On the back nine of his MotoGP career at age 27, the brooding, introspective Pedrosa appears to be on his way to becoming one of those eternal runners-up. Entering today’s race, he, Stoner and Lorenzo each had 44 career wins, a statistical anomaly of the first order. But Stoner and Lorenzo have now each won two world championships, while Pedrosa has a fourth, three seconds, two thirds and about a pound of titanium plates and screws to show for his efforts since 2006. I’m reminded of Fran Tarkington and Jim Kelly, both stellar NFL quarterbacks with 0-4 records in Super Bowls. I’m thinking of Karl Malone, who played second fiddle to Michael Jordan all those years; in terms of championship rings, it ended up Jordan 6, Malone 0. The difference between being a great athlete and a world champion often comes down to timing, luck, and karma, none of which Pedrosa seems to enjoy to any great degree.
From the Department of Idle Speculation, we believe next season may be his last chance to capture a world championship.
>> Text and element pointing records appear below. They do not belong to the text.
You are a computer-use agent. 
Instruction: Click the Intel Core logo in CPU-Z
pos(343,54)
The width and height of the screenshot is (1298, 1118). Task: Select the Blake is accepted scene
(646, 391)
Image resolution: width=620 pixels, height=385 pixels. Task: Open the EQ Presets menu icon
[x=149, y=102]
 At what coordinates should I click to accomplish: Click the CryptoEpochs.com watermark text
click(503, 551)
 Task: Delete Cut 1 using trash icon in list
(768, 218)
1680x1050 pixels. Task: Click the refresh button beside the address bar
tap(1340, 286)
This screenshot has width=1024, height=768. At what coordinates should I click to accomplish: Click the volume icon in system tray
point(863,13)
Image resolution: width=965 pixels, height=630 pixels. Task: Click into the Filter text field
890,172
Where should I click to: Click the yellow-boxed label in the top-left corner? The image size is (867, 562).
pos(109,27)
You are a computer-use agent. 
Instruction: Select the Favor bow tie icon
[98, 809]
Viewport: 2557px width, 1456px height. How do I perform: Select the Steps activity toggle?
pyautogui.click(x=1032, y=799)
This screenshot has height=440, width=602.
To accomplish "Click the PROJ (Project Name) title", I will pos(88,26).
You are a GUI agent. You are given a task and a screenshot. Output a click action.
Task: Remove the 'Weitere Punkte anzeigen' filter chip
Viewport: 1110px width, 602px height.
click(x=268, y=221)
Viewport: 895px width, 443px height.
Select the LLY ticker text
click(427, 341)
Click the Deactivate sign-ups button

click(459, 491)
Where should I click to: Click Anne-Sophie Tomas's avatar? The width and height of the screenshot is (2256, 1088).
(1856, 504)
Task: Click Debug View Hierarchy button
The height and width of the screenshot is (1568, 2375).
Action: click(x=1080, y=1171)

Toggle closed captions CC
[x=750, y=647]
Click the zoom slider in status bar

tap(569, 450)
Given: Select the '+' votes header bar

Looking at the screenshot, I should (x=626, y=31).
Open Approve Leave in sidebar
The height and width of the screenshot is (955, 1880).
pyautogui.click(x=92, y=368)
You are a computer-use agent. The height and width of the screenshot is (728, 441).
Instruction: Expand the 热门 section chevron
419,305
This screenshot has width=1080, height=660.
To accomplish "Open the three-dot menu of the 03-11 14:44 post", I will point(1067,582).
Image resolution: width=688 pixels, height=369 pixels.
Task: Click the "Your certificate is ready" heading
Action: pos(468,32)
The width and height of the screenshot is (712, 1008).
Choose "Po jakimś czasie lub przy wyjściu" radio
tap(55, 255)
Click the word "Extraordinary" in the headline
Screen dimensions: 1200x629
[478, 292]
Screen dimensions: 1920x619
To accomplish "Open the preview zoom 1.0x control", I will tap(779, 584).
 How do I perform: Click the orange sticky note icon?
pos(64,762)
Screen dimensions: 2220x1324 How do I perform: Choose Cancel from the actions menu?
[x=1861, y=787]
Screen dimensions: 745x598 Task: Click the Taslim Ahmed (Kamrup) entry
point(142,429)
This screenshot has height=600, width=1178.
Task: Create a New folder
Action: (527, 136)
He will have Lorenzo and Valentino Rossi to deal with on the factory Yamahas – ugh – as well as his new teammate, Alien-in-waiting Marc Marquez, who himself clinched the Moto2 title today. Pedrosa should be able to contain Marquez during his rookie season, but the New Kid in Town looks ready to start winning premier class titles sooner rather than later. And Lorenzo, hard as nails and regular as a piston, is two years younger than Pedrosa, who will turn 30 during the 2014 season.
Winning a title is not going to get any easier for Dani Pedrosa.
Jorge Lorenzo – First Spanish Double World Champion
As dominant as the Spanish riders in all three classes are these days, it’s surprising to me that Lorenzo is the first to win two premier class titles. The secrets to his success are, in my opinion, consistency and a crystal clear understanding of what he is capable and incapable of doing on a Yamaha M1. He has matured greatly since joining the premier class in 2008, and in mid-career is at the top of his game. Assuming he podiums in Valencia, he will set a new MotoGP record by recording 17 podium finishes in one season. That, folks, is consistency.
In several respects, Lorenzo’s Yamaha has some disadvantages compared to the Repsol Honda RC213V, most notably the Honda’s superior acceleration coming out of turns. This is not to say that the factory Yamaha is a tortoise compared to the Repsol hare. But it does back up the assertion by many knowledgeable MotoGP people that grand prix racing is 80% rider and 20% bike.
Congratulations to Jorge Lorenzo on a stellar 2012. I’m pretty sure this will not be his last world championship celebration.
Cal Crutchlow, who had failed to finish four of the last six races, spent a lonely, productive day in third place for his second career premier class podium. His post-race comments about the inadvisability of going after Lorenzo today were a hoot. His Tech3 teammate Andrea Dovizioso spent his day fighting with satellite Honda pilots Stefan Bradl and Alvaro Bautista, finally going through on both simultaneously late in the last lap for a well-earned fourth place finish.
Two of the best battles of the day were intra-team affairs. Ducati’s Valentino Rossi and Nicky Hayden played grab-ass all day long, with Rossi prevailing for another ho-hum seventh place finish. And Power Electronics’ Aleix Espargaro essentially clinched the imaginary CRT championship by out-racing teammate Randy de Puniet for an 11-point lead heading back to Spain. De Puniet would have to finish, like, sixth at Valencia for any chance to outpoint his teammate, and THAT’s not going to happen.